Data pulled from a collection:

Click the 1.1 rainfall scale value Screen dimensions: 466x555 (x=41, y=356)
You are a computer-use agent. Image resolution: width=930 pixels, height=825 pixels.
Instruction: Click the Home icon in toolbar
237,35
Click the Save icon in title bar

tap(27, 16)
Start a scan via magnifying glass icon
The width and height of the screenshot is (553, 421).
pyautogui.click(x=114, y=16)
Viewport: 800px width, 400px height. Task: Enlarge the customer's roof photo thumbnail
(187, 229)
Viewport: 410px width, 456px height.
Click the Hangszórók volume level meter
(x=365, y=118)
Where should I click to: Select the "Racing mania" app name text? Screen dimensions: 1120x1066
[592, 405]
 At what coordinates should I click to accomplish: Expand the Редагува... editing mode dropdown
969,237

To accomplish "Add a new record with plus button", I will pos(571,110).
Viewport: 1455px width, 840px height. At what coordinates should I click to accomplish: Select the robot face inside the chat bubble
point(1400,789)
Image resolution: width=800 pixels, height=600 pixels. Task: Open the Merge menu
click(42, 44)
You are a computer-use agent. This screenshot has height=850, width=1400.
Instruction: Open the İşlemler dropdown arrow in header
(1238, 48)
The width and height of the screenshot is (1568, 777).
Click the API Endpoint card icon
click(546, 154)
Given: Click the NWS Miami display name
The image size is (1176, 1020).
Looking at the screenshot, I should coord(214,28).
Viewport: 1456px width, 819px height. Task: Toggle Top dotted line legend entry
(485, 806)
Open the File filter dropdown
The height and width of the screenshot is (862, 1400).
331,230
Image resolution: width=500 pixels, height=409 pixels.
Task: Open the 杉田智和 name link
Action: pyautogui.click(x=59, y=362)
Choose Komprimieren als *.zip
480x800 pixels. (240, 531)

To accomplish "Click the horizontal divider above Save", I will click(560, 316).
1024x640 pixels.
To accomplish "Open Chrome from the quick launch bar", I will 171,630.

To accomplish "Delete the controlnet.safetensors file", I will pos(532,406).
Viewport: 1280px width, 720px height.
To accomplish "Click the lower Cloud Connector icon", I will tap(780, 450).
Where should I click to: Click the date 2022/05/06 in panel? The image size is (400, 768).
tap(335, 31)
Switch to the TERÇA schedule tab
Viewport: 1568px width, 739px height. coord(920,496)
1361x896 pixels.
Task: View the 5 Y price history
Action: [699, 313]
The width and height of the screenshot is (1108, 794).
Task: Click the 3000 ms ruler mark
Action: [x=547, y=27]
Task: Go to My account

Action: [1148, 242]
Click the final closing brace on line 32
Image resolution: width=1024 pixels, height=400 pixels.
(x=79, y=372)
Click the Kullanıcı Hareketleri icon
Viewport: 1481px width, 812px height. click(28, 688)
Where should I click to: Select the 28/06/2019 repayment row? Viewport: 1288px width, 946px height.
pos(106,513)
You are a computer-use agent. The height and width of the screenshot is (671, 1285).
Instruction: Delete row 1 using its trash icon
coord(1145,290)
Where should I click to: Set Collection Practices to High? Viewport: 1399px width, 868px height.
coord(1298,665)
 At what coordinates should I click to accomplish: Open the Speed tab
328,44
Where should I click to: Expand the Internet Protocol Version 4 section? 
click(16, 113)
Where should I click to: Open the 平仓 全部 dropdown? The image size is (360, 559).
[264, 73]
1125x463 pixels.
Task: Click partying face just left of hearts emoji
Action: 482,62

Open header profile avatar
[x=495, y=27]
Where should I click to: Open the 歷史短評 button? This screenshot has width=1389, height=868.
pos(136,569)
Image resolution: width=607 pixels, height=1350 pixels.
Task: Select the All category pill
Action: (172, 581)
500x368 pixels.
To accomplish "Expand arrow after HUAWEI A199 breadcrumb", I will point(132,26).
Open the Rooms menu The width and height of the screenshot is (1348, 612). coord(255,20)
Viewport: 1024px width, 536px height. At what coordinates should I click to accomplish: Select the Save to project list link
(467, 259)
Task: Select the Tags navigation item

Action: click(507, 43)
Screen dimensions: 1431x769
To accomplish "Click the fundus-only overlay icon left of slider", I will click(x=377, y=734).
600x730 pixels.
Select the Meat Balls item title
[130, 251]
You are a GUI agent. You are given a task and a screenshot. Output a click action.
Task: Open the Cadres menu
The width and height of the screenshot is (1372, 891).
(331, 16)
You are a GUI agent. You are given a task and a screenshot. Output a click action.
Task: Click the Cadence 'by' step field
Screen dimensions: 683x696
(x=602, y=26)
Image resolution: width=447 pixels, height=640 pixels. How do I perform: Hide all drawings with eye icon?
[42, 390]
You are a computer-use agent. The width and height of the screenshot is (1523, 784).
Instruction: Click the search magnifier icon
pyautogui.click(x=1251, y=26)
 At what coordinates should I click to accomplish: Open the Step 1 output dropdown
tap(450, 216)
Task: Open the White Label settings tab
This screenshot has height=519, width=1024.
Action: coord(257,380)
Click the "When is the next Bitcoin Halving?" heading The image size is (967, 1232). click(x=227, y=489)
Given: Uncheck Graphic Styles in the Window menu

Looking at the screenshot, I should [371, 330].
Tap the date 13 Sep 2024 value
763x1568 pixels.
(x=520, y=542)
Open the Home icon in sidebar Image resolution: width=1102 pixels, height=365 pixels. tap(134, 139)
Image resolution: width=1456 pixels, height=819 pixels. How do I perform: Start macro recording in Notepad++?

> _Stated task_
Copy out everything above from the line containing "Viewport: 1024px width, 536px" down to the line containing "(x=602, y=26)", requests included, and add 97 to every coordinate in the answers.

> _Solution to this task_
Viewport: 1024px width, 536px height. At what coordinates should I click to accomplish: Select the Save to project list link
(564, 356)
Task: Select the Tags navigation item

Action: click(604, 140)
Screen dimensions: 1431x769
To accomplish "Click the fundus-only overlay icon left of slider", I will click(x=474, y=831).
600x730 pixels.
Select the Meat Balls item title
[227, 348]
You are a GUI agent. You are given a task and a screenshot. Output a click action.
Task: Open the Cadres menu
The width and height of the screenshot is (1372, 891).
(428, 113)
You are a GUI agent. You are given a task and a screenshot. Output a click action.
Task: Click the Cadence 'by' step field
Screen dimensions: 683x696
(x=699, y=123)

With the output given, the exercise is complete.